Neste trecho, a autora descreve uma situação onde o senhor de engenho se encontra preocupado, por causa da abolição dos escravos, pois, sem os “braços” dos negros, não poderia manter a lavoura e conseqüentemente o padrão de vida de sua família. Como o personagem desse conto, vários outros foram mostrados na literatura de Anna Ribeiro, mostrando sempre o senhor de engenho, como alguém “bonzinho” e “trabalhador”.

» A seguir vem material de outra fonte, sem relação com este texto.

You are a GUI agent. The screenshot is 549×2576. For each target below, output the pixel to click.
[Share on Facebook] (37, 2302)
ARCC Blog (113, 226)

Na literatura, Anna Ribeiro conta a história da decadência dos senhores catuenses, cuja ascensão ela contou nas memórias. Assim ela utiliza duas modalidades de escrita para descrever momentos diferentes de sua vida e da história. Nesse entreato, ela apresenta uma Catu que poucos imaginariam que um dia existiu. Ela eterniza na escrita uma época marcante na História do Brasil. Não pode negar que ela foi uma personalidade que merece realmente ser lembrada, por ter sido uma mulher que ousou entrar num mundo dominado pelos homens, como era a literatura naquele momento. Por ser aparentemente contraditória como “abolicionista escravocrata”. Por ter deixado registros utilizados por pesquisadores contemporâneos de vários lugares do Brasil e até da Europa [4].
Num ato que parece ter sido profético ela certa vez afirmou: “O romance não é mais uma fantasia de imaginação das damas, porém sim uma obra séria, cujos detalhes são documentados, e na qual os investigadores do século próximo irão encontrar escrita, dia a dia, a história do nosso século” [5]. E o tempo do “cumprimento” dessa “profecia” chegou. [6]



NOTAS:


[1] O Engenho Api foi comprado em 1855 do senhor Hermenegildo de Azevedo Monteiro, por Mathias de Araújo Góes e Pedro Ribeiro de Araújo, [pai e avô materno de Anna Ribeiro]. Em 1872, a antiga casa-grande foi abandonada e construída a atual, que sofreu várias reformas, mas ainda pertence à aos descendentes da família, situando-se nos arredores do distrito de Bela Flor, Catu-Ba. Bahia, (Secretaria da Indústria e Comercio. IPAC-BA – Inventário de proteção do acervo cultural: monumentos e sítios do Recôncavo, I Parte. 2ª edição, Salvador, 1982. Pp. 57-58).
[2] Os três Barões referidos, Barão de Araújo Góes (1809-1878) - incentivador direto da carreira literária de Anna Ribeiro, foi responsável pelo prefácio do Visconde de Taunay ao primeiro romance de D. Anna intitulado A filha de Jephté -, o Barão de Camaçari (1828-1919) e o Barão de São Miguel (1840-1936). Os dois últimos foram grandes senhores em Catu sendo que as regiões onde ficavam suas propriedades levam seus nomes até os dias de hoje.
[3] BITTENCOURT. Anna Ribeiro de Araújo Góis. Violeta e Angélica. Jornal de Notícias, Nov/1906.
[4] Figuram entre os pesquisadores que utilizaram os escritos de Anna Ribeiro como fonte de pesquisa Walter Fraga Filho, Kátia Mattoso, Marina Maluf entre vários outros. (FRAGA FILHO, Walter. Encruzilhadas da liberdade: histórias de escravos e libertos na Bahia (1879-1910). Campinas, SP: Editora da Unicamp, 2006. MATTOSO. Kátia M. de Queirós. Une comtesse de Segúr: Anna Ribeiro. Cahiers du Bresil contemporation, Paris, n.19. 1992. MALUF, Marina. Ruídos da memória. São Paulo: Siciliano, 1995, entre outros).
[5] BITTENCOURT, Anna Ribeiro de Góes. In: A Voz da Liga Católica das Senhoras Baianas. Bahia: Tipografia Beneditina. ano IV, set. 1916. n. 6. p. 91-93.
[6] Além das referências já citadas ver também: OLIVEIRA, Marcelo Souza. Memórias de uma senhora de engenho: lembranças e esquecimentos nos Longos Serões do Campo, de Anna Ribeiro. In: Patrimônio e Memória.  UNESP. FCLAs – CEDAP, v.4, n.1, São Paulo 2008. Disponível em: http://www.assis.unesp.br/cedap/patrimonio_e_memoria/patrimonio_e_memoria_v4.n1/Artigos/senhora_engenho.pdf, acesso em 6 de fevereiro de 2006, às 22: 37h.

Imagem: Foto da escritora Anna Ribeiro, aos 30 anos de idade, tirada no ano de 1973.

Um comentário:

  1. Quero perguntar se ela, mais precisamente o marido dela era parente da cantora Simone? Ambos são Bittencourt.